L’extrême droite recule dans les pays nordiques, à contre-courant
L’extrême droite a subi un coup d’arrêt dans les pays nordiques aux élections européennes, à contre-courant du reste de l’Europe, faute d’avoir su imposer ses thématiques, selon les experts.
Les droites nationalistes et radicales ont progressé dans l’Union européenne, déclenchant un séisme politique en France et arrivant en tête en Italie et en Autriche sans cependant bouleverser les grands équilibres européens. Mais en Suède et en Finlande, les partis d’extrême droite ont subi des déconvenues.
Le parti anti-immigration des Démocrates de Suède (SD), qui soutient le gouvernement du premier ministre Ulf Kristersson, a perdu du terrain lors d’une élection pour la première fois depuis sa fondation à la fin des années 1980.
« Le charme s’est rompu de façon spectaculaire », relève auprès de l’AFP Henrik Ekengren Oscarsson, professeur de sciences politiques à l’Université de Göteborg.
Le parti connaissait une dynamique électorale ininterrompue depuis sa création et était même arrivé en deuxième position derrière le parti social-démocrate lors des élections législatives de 2022.
Les SD espéraient répéter leur performance, mais ont au contraire reculé de 2,1 points par rapport aux européennes de 2019, pour finir à la quatrième place avec 13,2% des voix, après le décompte de plus de 90 % des bulletins.
Les thèmes chers au parti comme l’immigration n’ont pas été au cœur de la campagne, au contraire du climat ou de la guerre en Ukraine, selon M. Oscarsson.
« Imposer son ordre du jour est au cœur des campagnes politiques modernes et les Démocrates de Suède y ont échoué », estime le chercheur.
Jimmie Akesson, le chef du parti, a reconnu qu’il n’avait pas réussi à imposer ses thématiques, contraint de répondre aux révélations d’une enquête journalistique sur « l’usine à trolls » que son parti a créée pour dénigrer l’opposition, mais aussi la majorité qu’il soutient.
À l’inverse, les verts ont gagné des points et se sont emparés de la troisième place avec 13,8%, en hausse de 2,3 points par rapport à 2019. Le parti de gauche a lui aussi progressé, de 4,2 à 11 %.
En Finlande, les sondages avant le vote plaçaient le Parti des Finlandais (extrême droite) en troisième position à 16,5 %. Le parti, membre de la coalition gouvernementale au pouvoir, a finalement terminé avec seulement 7,6 % des voix.
« Les sondages avant l’élection donnaient le populiste Parti des Finlandais assez stable et rien n’indiquait qu’il y aurait une perte aussi spectaculaire du soutien des électeurs », déclare à l’AFP Kimmo Elo, chercheur à l’Université de Turku.
Le parti « a eu du mal à mobiliser ses électeurs lors des élections européennes », ajoute-t-il.
L’autre grosse surprise est venue de l’Alliance de Gauche qui a bondi de 10,4 points à 17,3 %. Sa dirigeante, Li Andersson, « est très en vue, très intelligente et a une rhétorique claire », analyse le chercheur.
Au Danemark, la surprise est également venue de la gauche puisque le Parti populaire socialiste est arrivé en tête et en nette progression de 4,2 points par rapport à 2019, avec 17,4 %.
À l’extrême droite, le Parti populaire danois et le tout récent parti des Démocrates du Danemark ont réussi à s’emparer d’un siège chacun, parmi les 15 octroyés au pays, avec respectivement 6,4 % et 7,4 % des voix.

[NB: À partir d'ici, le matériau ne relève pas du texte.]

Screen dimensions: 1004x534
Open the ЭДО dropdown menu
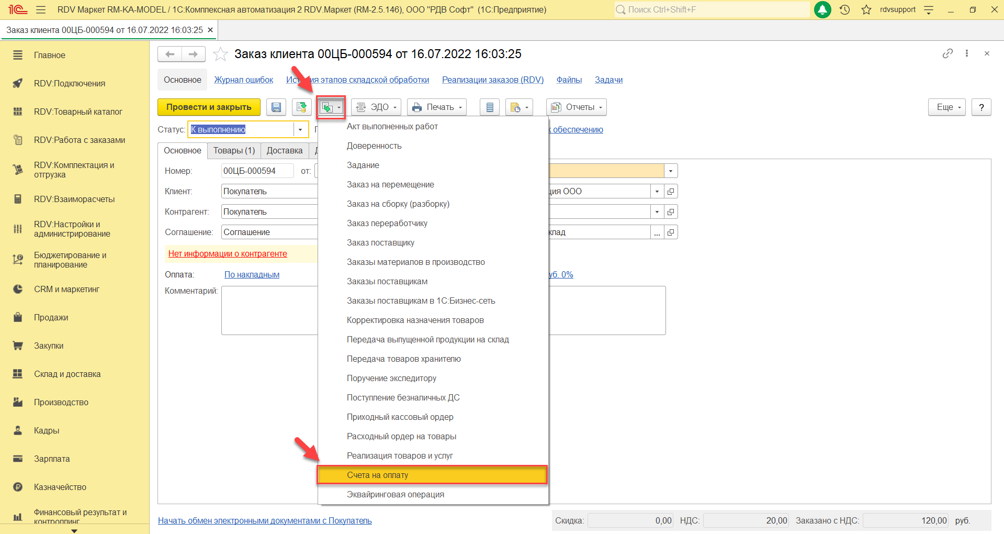pos(376,107)
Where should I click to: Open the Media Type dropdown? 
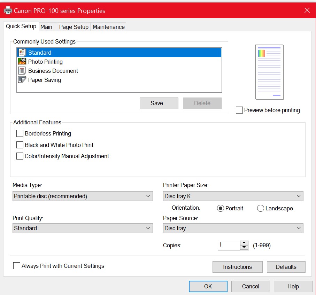coord(83,196)

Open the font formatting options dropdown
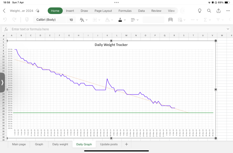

En 2014, le premier avait obtenu quatre sièges.
La nécessité d’une politique migratoire stricte est une conviction plus largement partagée dans les pays nordiques qu’ailleurs en Europe, ce qui pourrait expliquer cette tendance électorale spécifique à la région, note Christine Nissen, analyste du groupe de réflexion Europa.
Les thèmes les plus importants pour les électeurs nordiques sont « la sécurité, puis le climat et la transition écologique », dit-elle.
« Ce n’est pas le cas dans certains des pays qui ont connu cette poussée des partis d’extrême droite, où ce sont davantage des questions telles que l’immigration qui sont importantes pour les électeurs », indique-t-elle.
Pour le chercheur suédois Henrik Ekengren Oscarsson, il est souvent difficile d’analyser les raisons de « vents idéologiques » contraires dans différentes régions européennes.
« Il n’y a pas de campagne politique européenne » et « les campagnes sont très différentes dans chacun des 27 pays », conclut-il.